**TASK DESCRIPTION**
Count how many lines of the listing below contain the string "Collapse", treating uppercase and lowercase as different, and reply with the number alone.

(Item coordinate data)
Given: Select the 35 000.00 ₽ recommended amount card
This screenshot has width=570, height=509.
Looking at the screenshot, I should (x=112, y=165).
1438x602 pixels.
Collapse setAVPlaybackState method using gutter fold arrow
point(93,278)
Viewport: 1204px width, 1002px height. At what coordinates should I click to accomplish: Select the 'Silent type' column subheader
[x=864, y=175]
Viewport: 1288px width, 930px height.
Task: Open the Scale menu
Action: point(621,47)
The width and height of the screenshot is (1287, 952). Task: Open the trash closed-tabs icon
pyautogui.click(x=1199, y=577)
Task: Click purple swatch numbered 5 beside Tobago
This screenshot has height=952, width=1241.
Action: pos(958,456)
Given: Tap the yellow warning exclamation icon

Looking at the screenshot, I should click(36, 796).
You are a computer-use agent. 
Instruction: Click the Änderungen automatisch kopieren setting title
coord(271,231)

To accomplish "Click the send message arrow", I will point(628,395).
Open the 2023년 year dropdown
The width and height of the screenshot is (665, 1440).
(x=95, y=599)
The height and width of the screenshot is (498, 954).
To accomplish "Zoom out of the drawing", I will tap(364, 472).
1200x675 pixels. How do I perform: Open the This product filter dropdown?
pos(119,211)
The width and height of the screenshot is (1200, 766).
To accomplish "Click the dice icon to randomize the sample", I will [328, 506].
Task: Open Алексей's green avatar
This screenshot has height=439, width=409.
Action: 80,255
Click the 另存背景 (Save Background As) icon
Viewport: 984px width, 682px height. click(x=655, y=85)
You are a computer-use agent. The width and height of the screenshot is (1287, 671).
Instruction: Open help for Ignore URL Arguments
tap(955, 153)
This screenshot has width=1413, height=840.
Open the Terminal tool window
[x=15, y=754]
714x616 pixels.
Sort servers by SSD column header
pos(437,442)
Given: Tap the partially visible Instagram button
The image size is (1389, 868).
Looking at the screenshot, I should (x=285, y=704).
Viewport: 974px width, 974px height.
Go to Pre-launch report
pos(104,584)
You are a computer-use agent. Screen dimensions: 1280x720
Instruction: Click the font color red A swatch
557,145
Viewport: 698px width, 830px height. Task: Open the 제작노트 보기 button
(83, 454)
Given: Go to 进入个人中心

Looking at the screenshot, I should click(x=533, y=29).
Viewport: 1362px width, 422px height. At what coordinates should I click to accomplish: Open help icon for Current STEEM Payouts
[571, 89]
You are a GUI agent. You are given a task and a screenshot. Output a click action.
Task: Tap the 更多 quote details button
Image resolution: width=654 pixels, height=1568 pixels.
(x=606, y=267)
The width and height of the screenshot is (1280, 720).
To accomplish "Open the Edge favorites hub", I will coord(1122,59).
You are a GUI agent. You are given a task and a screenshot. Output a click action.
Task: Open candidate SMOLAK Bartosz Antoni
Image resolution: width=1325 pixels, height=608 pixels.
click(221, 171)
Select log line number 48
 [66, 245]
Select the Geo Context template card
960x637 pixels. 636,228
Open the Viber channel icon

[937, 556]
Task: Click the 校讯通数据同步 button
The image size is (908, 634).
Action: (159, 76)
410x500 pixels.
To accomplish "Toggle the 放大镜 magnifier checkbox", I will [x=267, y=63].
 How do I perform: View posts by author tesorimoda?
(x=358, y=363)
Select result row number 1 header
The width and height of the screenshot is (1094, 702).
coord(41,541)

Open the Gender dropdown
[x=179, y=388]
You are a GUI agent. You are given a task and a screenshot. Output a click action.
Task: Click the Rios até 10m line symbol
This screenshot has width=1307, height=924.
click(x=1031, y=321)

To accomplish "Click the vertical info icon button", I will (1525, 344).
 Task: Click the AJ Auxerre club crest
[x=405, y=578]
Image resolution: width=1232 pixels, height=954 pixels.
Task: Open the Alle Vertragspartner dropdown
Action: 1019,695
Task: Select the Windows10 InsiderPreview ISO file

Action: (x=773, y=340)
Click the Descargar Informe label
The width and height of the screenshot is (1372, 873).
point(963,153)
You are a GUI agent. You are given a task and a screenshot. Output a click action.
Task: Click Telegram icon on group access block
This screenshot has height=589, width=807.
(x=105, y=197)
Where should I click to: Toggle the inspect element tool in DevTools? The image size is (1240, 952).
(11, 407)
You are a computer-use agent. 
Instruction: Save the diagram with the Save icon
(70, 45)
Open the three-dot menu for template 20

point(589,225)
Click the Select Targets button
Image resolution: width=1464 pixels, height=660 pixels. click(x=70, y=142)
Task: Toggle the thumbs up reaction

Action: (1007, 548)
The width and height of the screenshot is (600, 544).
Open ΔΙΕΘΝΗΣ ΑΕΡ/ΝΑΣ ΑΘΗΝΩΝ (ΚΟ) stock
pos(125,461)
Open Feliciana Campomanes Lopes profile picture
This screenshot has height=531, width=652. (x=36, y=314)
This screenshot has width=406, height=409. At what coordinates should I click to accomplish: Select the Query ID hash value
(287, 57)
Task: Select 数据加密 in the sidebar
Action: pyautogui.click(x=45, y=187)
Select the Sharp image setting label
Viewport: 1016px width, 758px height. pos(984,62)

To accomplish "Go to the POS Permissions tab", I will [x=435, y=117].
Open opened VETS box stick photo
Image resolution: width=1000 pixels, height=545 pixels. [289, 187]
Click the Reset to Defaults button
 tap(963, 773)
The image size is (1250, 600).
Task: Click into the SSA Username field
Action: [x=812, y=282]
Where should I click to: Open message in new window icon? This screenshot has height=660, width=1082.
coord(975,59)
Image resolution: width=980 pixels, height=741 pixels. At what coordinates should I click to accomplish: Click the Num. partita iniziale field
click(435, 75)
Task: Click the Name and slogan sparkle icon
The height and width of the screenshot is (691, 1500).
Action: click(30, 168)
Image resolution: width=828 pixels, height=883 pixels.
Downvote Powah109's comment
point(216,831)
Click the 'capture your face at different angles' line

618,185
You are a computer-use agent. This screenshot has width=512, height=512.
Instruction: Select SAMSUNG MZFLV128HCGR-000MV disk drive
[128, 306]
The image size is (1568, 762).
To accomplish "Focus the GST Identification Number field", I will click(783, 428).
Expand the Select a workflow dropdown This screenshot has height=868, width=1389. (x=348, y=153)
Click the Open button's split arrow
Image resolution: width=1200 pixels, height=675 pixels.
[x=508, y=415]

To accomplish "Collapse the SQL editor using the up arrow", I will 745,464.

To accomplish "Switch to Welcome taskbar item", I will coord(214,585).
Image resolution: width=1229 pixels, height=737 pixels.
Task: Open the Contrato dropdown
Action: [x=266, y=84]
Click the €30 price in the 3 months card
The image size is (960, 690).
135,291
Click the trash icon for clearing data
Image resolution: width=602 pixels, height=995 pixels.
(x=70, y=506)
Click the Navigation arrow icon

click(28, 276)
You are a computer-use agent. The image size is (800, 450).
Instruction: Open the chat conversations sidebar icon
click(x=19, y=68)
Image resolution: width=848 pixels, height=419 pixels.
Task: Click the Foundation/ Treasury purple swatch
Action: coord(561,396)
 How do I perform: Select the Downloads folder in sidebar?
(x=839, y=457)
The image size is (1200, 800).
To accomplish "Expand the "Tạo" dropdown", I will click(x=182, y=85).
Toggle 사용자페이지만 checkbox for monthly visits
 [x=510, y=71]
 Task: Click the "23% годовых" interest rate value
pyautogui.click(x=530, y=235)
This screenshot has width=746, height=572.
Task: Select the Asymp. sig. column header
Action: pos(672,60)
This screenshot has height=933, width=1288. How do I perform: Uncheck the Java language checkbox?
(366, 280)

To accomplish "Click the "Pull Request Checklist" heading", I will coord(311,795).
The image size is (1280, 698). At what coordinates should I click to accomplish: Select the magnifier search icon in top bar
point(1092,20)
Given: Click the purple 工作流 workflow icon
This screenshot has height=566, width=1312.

**THE ANSWER**
2